Seismic signals of interest are usually burdened to some degree by undesirable events and other noise signals (Kumar and Ahmed, 2021). Noise is often divided into incoherent and coherent components. Incoherent noise is generated by a host of processes but manifests itself as largely unpredictable, inconsistent, or random (Zhong et al., 2021). On the other hand, coherent noise has a more evident and correlatable relationship in time and space but, by selection, is not of interest itself. Onshore reflection surveys often have source-generated noise (Onajite, 2013; Chopra and Marfurt, 2014) such as ground roll, multiples, and other undesirable vibrations (e.g., pumpjacks and road traffic).

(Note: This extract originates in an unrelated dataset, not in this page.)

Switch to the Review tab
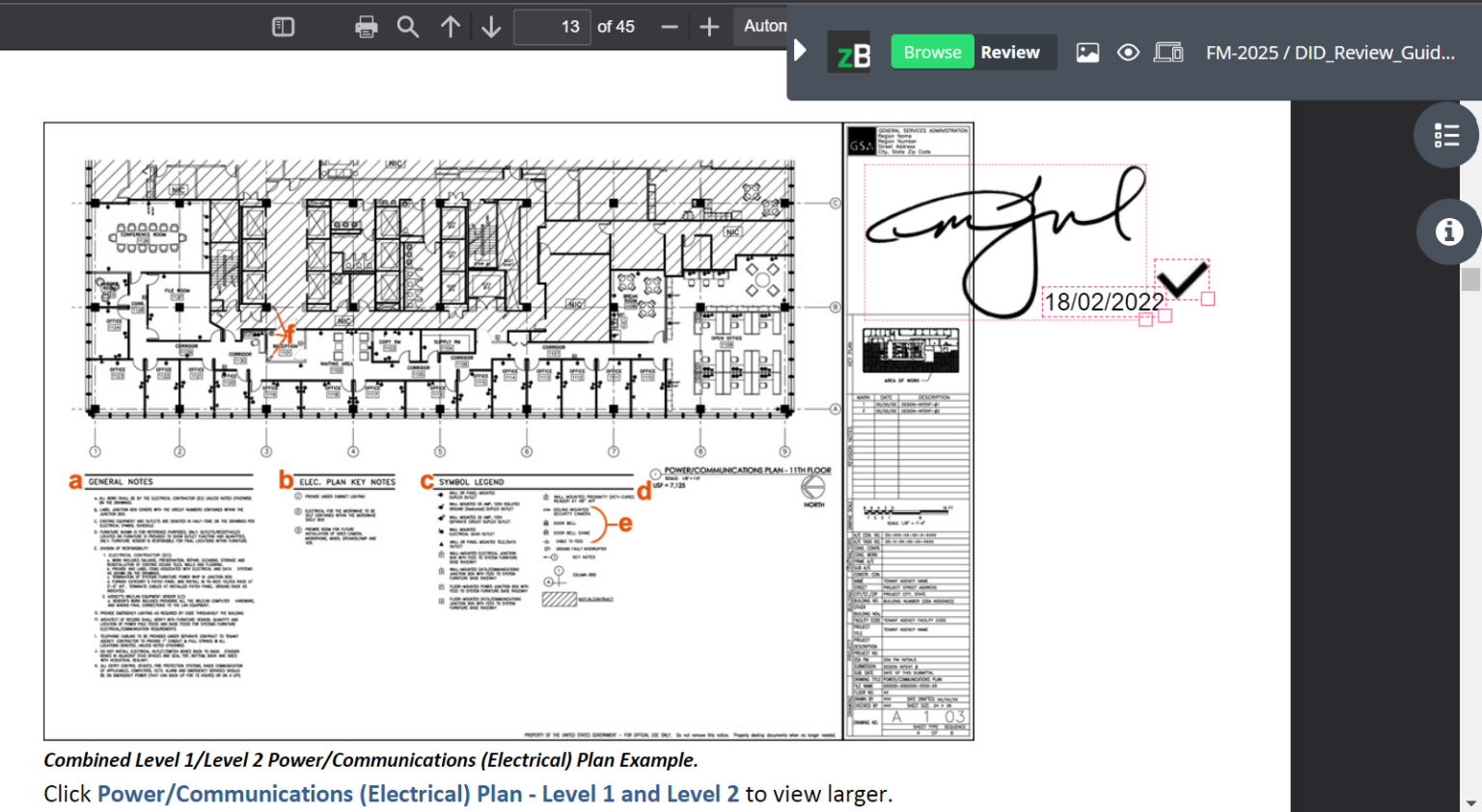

Noise can contaminate seismic data and ultimately cause artifacts in seismic migration and inversion that may eventually lead to poor-quality seismic images and incorrect interpretation (Calvert, 2004; Cai and Zelt, 2019). Therefore, noise attenuation is often applied in the early stages of seismic processing. As an indispensable step in processing, many denoising approaches have been developed and successfully used by the community, for example, the prediction filtering method (Canales, 1984; Soubaras, 1994), the median filtering method (Stewart, 1985; Liu et al., 2009), and the sparse transform-based techniques (Trad et al., 2003; Liu et al., 2016). These methods can perform effectively on noisy data but often require some experience in parameter selection.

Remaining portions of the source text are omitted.